Fig. 14: Falling Water House, F. L. Wright.
O tema constitui, portanto, um desafio para essa disciplina, e talvez para a cultura da memória no seu complexo, pois implica o progressivo reconhecimento dos valores de hoje e coloca em prova a capacidade de adaptação de teorias e métodos do restauro a expressões figurativas e suportes materiais rebeldes e sem precedentes, obrigando a adentrar-se em um campo aplicativo que a disciplina ainda não explorou.

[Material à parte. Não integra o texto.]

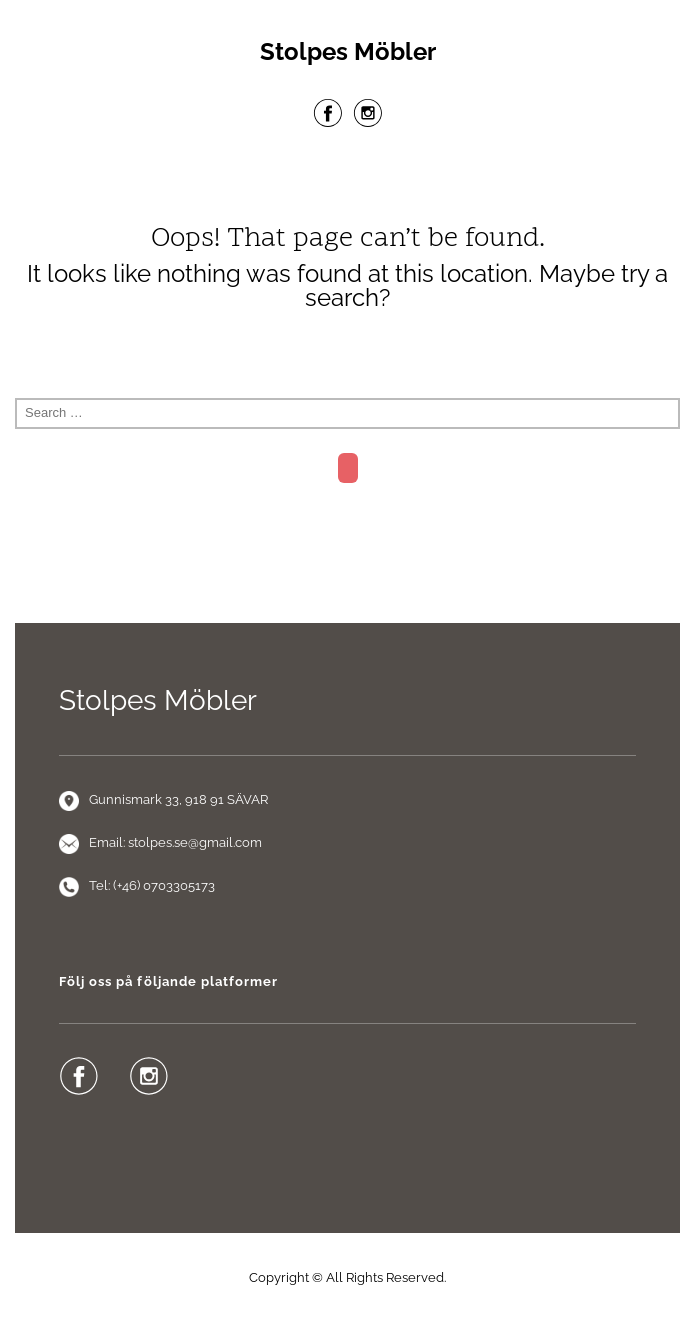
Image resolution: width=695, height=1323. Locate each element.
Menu (348, 179)
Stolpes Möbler (348, 52)
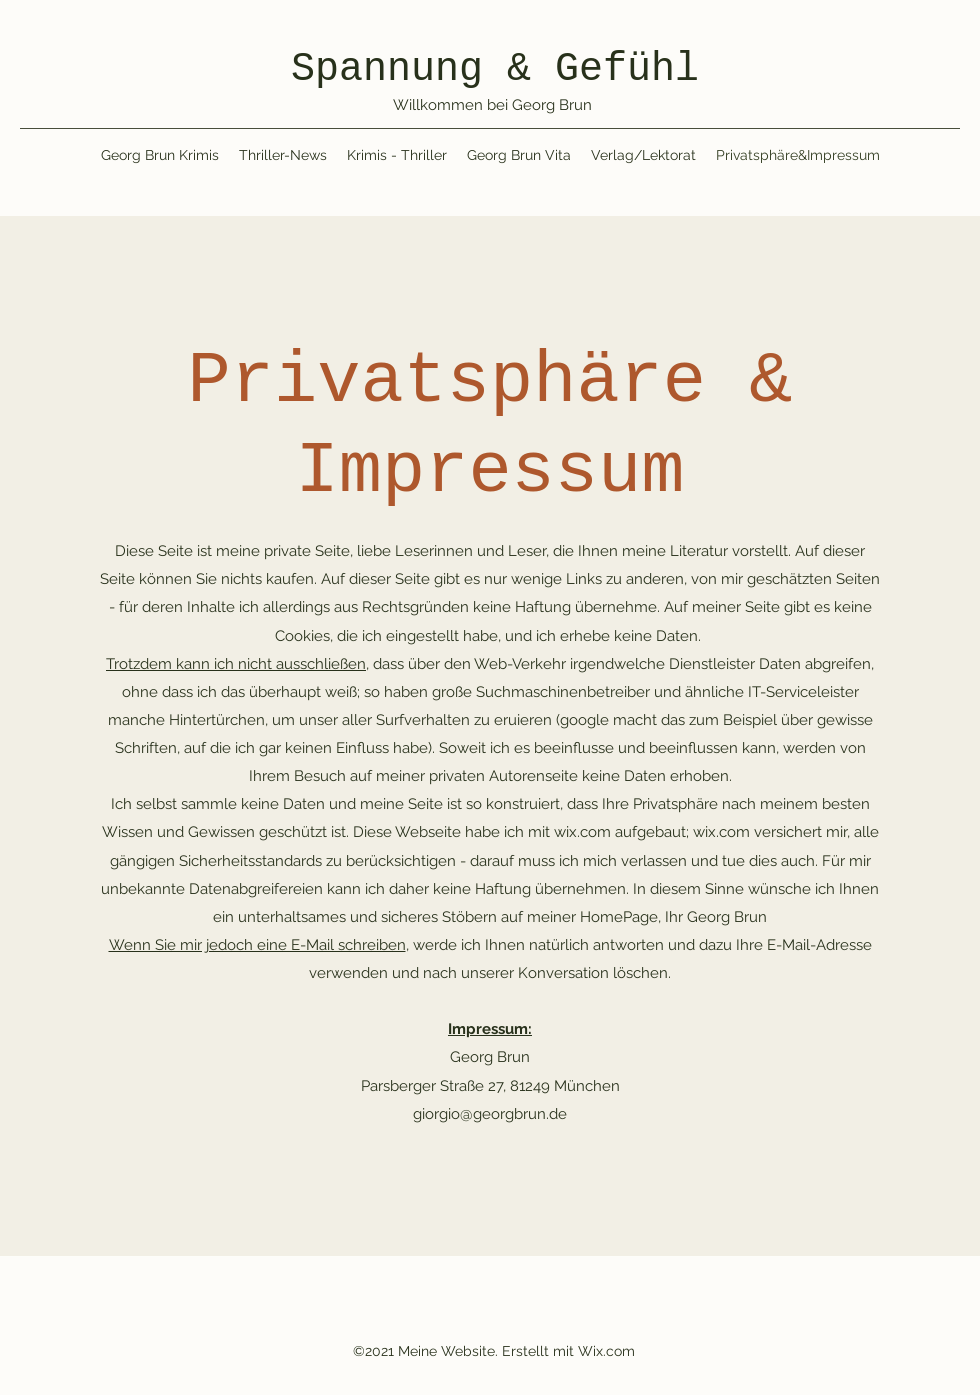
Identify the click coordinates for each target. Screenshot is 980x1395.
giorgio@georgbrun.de (490, 1114)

No campo da arte contemporânea e da cinematografia, reconhece-se todavia uma madura capacidade crítica e técnica no encarar com equilíbrio e clareza conceitual problemas de restauro totalmente novos e muito complexos. Trata-se de experiências que nos fazem esperar em um realinhamento conceitual e operativo também no setor da arquitetura, ainda parado numa posição substancialmente retrógrada.
Bibliografia
- CORDARO M. (1994). La conservazione e la memoria dell’esperienza artistica dell’ultimo cinquantennio. In Gregory T., Morelli M. (a cura di), L’eclisse delle memorie, Roma-Bari, pp. 65-72.
- Il restauro del Moderno (2006). Número monográfico de «Parametro», 266.
- La Sauvegarde du moderne (1997/98). Número monográfico de «Faces», 42/43.
- VARAGNOLI C. (1998). Un restauro a parte. In «Palladio», 22, pp. 111-115.
- SALVO S. (2007). Il restauro dell’architettura contemporanea come tema emergente. In Carbonara G. (a cura), Trattato di restauro architettonico, IX, Torino, pp. 265-336.